Gareth Hutchens: “The last time we saw annual wage growth of 2.75 per cent was in 2014. But if the budget forecasts turn out to be correct, and we see wage growth of 2.75 per cent by July 2025, it means Australian wages will have been weaker than 2014 levels for over 10 years. A full decade. And if you look at that graph again, wage growth of 2.75 per cent is still far below where it was in the mining boom years. Why do Treasury officials think it’s going to take so long for wages growth to pick up from here, given the government’s well-publicised plan to drive the unemployment rate down to 1970 levels? The budget papers hold a few clues: ‘The near-term outlook is consistent with low-wage increases in new federal enterprise bargaining agreements [more info] and state public-sector wage caps that are expected to moderate the outlook for wage growth over the forecast period.’ That is, wage growth is still going to be deliberately held back in coming years (in some areas).
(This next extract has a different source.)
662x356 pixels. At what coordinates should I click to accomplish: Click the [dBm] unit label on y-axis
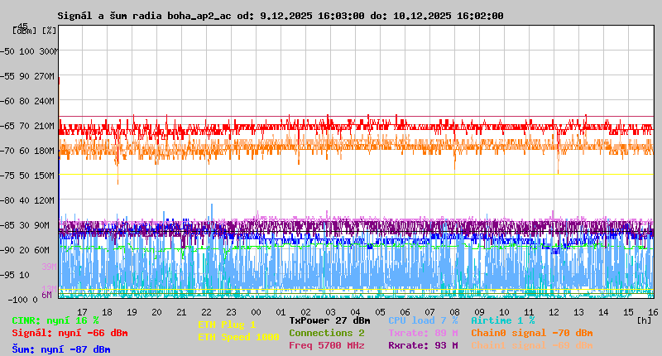tap(23, 30)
According to the budget papers, inflation is forecast to grow by 1.75 per cent in 2021-22, while wages grow by 1.5 per cent. You know what that means? Treasury officials think ‘real’ wages will actually go backwards in the next 12 months (which means the purchasing power of your wages will decline). And for the next two years after that, inflation will track at the same rate as wages, so real wages will be treading water. So that’s three more years, at least, of anaemic wages.”